From: Or Gerlitz @ 2014-03-11 13:53 UTC (permalink / raw)
  To: Roland Dreier, Jiri Kosina
  Cc: Sagi Grimberg, Amir Vadai, Eli Cohen, Eugenia Emantayev,
	David S. Miller, Mel Gorman, netdev, linux-kernel,
	Saeed Mahameed, Shlomo Pongratz

On 05/03/2014 21:25, Roland Dreier wrote:
> It's quite clear that this is a general problem with IPoIB connected
> mode on any IB device.  In connected mode, a packet send can trigger
> establishing a new connection, which will allocate a new QP, which in
> particular will allocate memory for the QP in the low-level IB device
> driver.  Currently I'm positive that every driver will do GFP_KERNEL
> allocations when allocating a QP (ehca does both a GFP_KERNEL
> kmem_cache allocation and vmalloc in internal_create_qp(), mlx5 and
> mthca are similar to mlx4 and qib does vmalloc() in qib_create_qp()).
> So this patch needs to be extended to the other 4 IB device drivers in
> the tree.
>
> Also, I don't think GFP_NOFS is enough -- it seems we need GFP_NOIO,
> since we could be swapping to a block device over iSCSI over IPoIB-CM,
> so even non-FS stuff could deadlock.
>
> I don't think it makes any sense to have a "do_not_deadlock" module
> parameter, especially one that defaults to "false."  If this is the
> right thing to do, then we should just unconditionally do it.
>
> It does seem that only using GFP_NOIO when we really need to would be
> a very difficult problem--how can we carry information about whether a
> particular packet is involved in freeing memory through all the layers
> of, say, NFS, TCP, IPSEC, bonding, &c?

Agree with all the above... next,

If we don't have away to nicely overcome the layer violations here, 
let's change IPoIB so they always ask the
IB driver to allocate QPs used for Connected Mode in a GFP_NOIO manner, 
to be practical I suggest the following:

1. Add new QP creation flag IB_QP_CREATE_USE_GFP to the existing 
creation flags of struct ib_qp_init_attr
and a new "gfp_t gfp" field to that structure too

2. in the IPoIB CM code, do the vzalloc allocation for new connection in 
GFP_NOIO manner and issue
the call to create QP with setting the IB_QP_CREATE_USE_GFP flag and 
GFO_NOIO to the gfp field

3. If the QP creation fails, with -EINVAL, issue a warning and retry the 
QP creation attempt without the GFP setting

4. implement in the mlx4 driver the support for GFP directives on QP 
creation

5. for the rest of the IB drivers, return -EINVAL if 
IB_QP_CREATE_USE_GFP is set

This will allow to provide working solution for mlx4 users and gradually 
add support for the rest of the IB drivers.

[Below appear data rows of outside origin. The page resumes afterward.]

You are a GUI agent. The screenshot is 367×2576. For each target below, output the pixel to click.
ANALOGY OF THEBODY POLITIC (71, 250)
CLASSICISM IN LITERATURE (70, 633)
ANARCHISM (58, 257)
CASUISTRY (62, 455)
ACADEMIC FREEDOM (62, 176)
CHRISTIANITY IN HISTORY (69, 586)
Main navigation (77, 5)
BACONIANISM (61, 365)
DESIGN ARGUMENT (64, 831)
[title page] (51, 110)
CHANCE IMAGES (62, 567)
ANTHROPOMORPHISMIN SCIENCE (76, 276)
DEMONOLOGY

as for proper patch planning

patch #1 / items 1 and 5
patch #2 / item 4
patch #3 / item 3

Re item 5 -- I made a check and the ehca, ipath and mthca driver already 
return -EINVAL if provided with any creation flag, so you only need to 
patch the qib driver in qib_create_qp() to do that as well which is trivial.

As for the rest of the code, you practically have it all by now, just 
need to port the mlx4 changes you did to the suggested framework, remove 
the module param (which you don't like either) and add the new gfp_t 
field to ib_qp_init_attr

So sounds like a plan that makes sense?

Or.


^ permalink raw reply	[flat|nested] 22+ messages in thread

* Re: [PATCH] mlx4: Use GFP_NOFS calls during the ipoib TX path when creating the QP
  2014-02-27 10:42     ` Jiri Kosina
  2014-03-04 22:48       ` Jiri Kosina
@ 2014-03-05 19:25       ` Roland Dreier
  2014-03-11 13:53         ` Or Gerlitz
  1 sibling, 1 reply; 22+ messages in thread
From: Roland Dreier @ 2014-03-05 19:25 UTC (permalink / raw)
  To: Jiri Kosina
  Cc: Or Gerlitz, Or Gerlitz, Amir Vadai, Eli Cohen, Eugenia Emantayev,
	David S. Miller, Mel Gorman, netdev, linux-kernel

On Thu, Feb 27, 2014 at 2:42 AM, Jiri Kosina <jkosina@suse.cz> wrote:
> Whatever suits you best. To sum it up:
>
> - mlx4 is confirmed to have this problem, and we know how that problem
>   happens -- see the paragraph in the changelog explaining the dependency
>   between memory reclaim and allocation of TX ring
>
> - we have a work around which requires human interaction in order
>   to provide the information whether GFP_NOFS should be used or not
>
> - I can very well understand why Mellanox would see that as a hack, but if
>   more comprehensive fix is necessary, I'd expect those who understand
>   the code the best to come up with a solution/proposal. I'd assume that
>   you don't  want to keep the code with known and easily triggerable
>   deadlock out there unfixed.
>
> - where I see the potential for layering violation in any 'general'
>   solution is that it's the filesystem that has to be "talking" to the
>   underlying netdevice, i.e. you'll have to make filesystem
>   netdevice-aware, right?

It's quite clear that this is a general problem with IPoIB connected
mode on any IB device.  In connected mode, a packet send can trigger
establishing a new connection, which will allocate a new QP, which in
particular will allocate memory for the QP in the low-level IB device
driver.  Currently I'm positive that every driver will do GFP_KERNEL
allocations when allocating a QP (ehca does both a GFP_KERNEL
kmem_cache allocation and vmalloc in internal_create_qp(), mlx5 and
mthca are similar to mlx4 and qib does vmalloc() in qib_create_qp()).
So this patch needs to be extended to the other 4 IB device drivers in
the tree.

Also, I don't think GFP_NOFS is enough -- it seems we need GFP_NOIO,
since we could be swapping to a block device over iSCSI over IPoIB-CM,
so even non-FS stuff could deadlock.

I don't think it makes any sense to have a "do_not_deadlock" module
parameter, especially one that defaults to "false."  If this is the
right thing to do, then we should just unconditionally do it.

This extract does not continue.